> [Task description]
Beginning at the line that contains "Where should I", repeat each line exactly through the last one of the records below, and leave out the pictures.

> [Listed records]
* * * *

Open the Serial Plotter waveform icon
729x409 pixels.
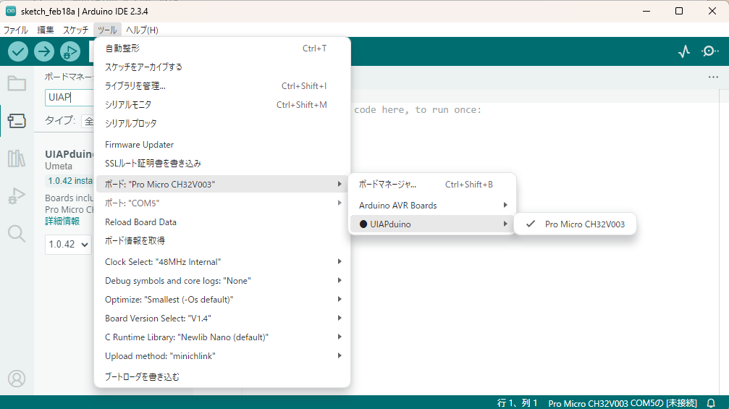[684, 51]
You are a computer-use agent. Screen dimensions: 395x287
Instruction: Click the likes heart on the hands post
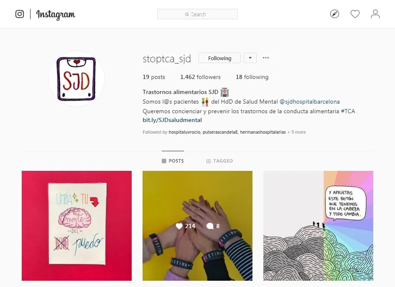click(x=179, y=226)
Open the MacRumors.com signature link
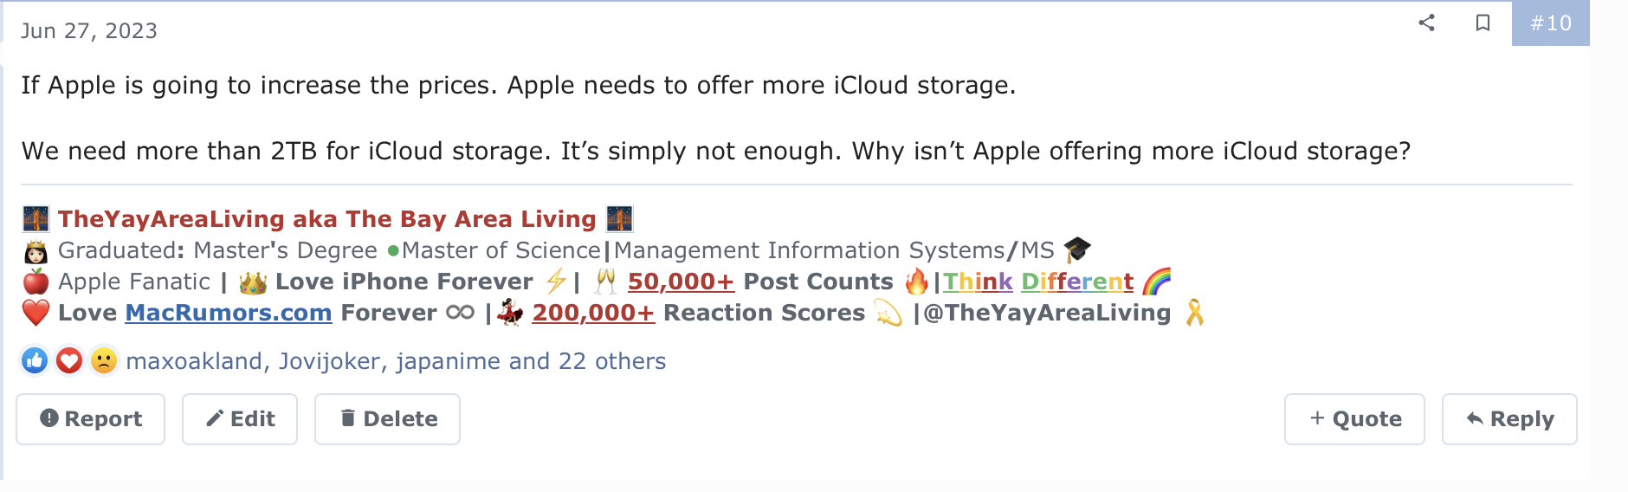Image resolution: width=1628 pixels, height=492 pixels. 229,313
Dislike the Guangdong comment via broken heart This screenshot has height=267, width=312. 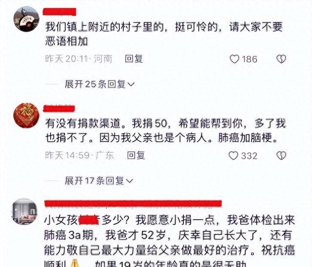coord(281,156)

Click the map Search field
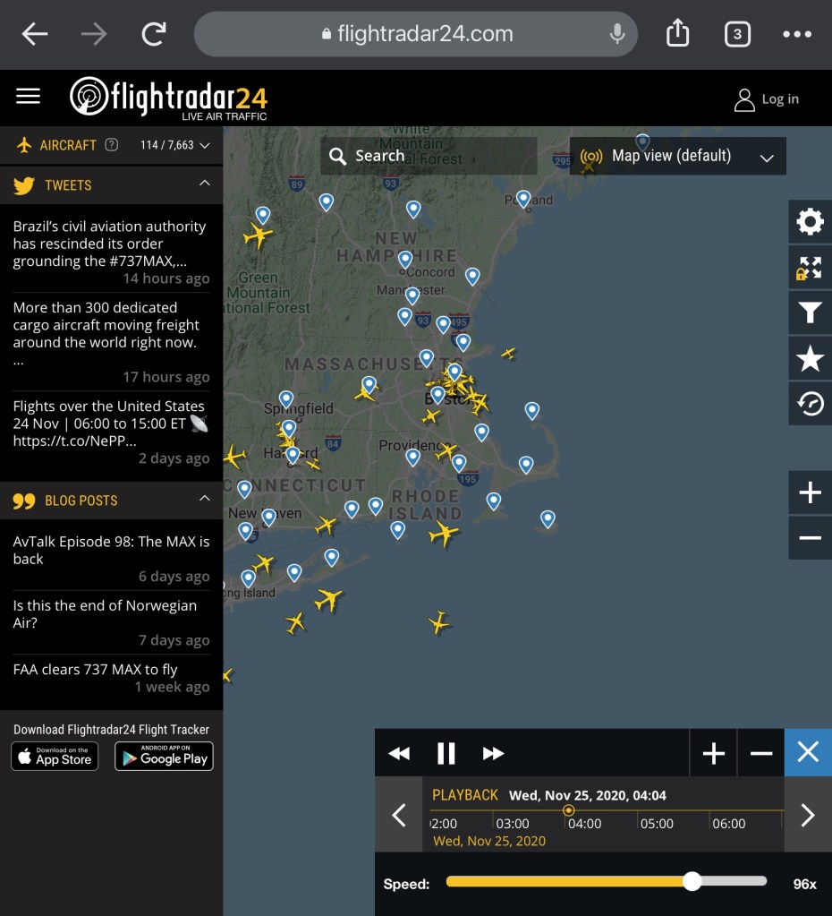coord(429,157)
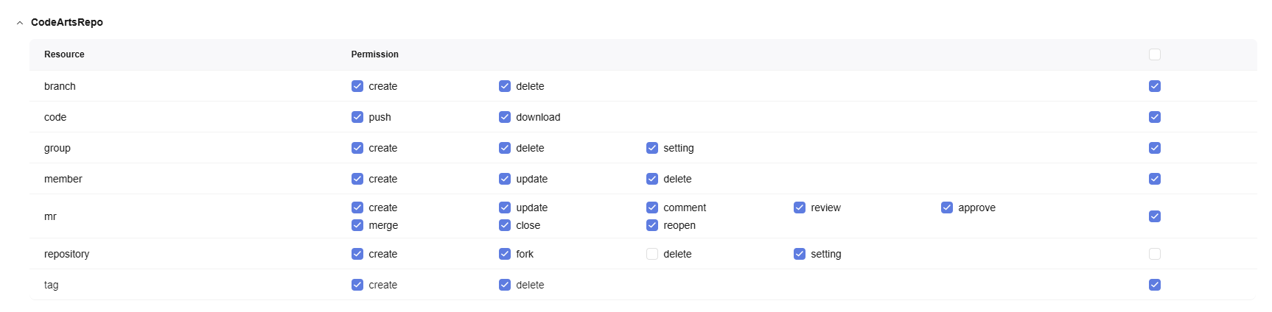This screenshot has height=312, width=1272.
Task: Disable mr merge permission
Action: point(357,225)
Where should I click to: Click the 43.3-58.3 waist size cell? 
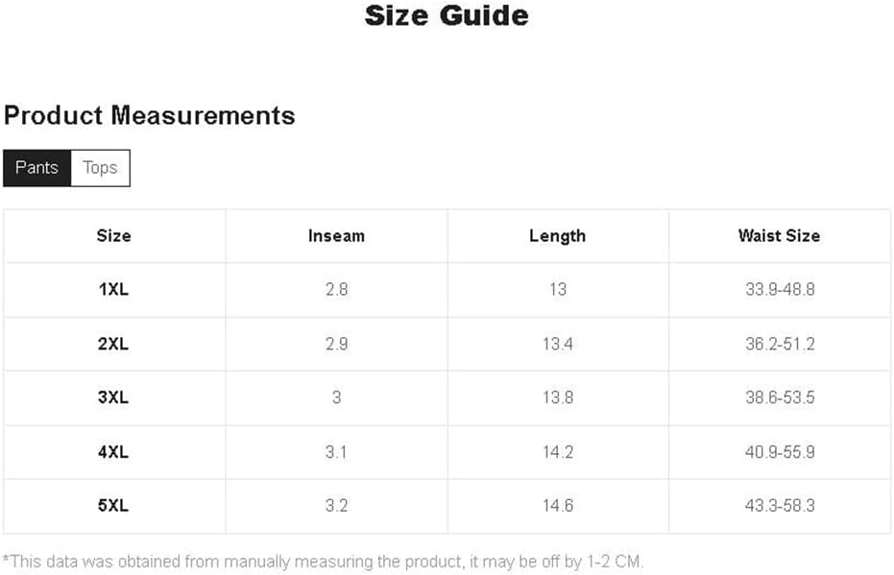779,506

* * * *

> [Your solution]
Where should I click to: Click the 43.3-58.3 waist size cell? 
779,506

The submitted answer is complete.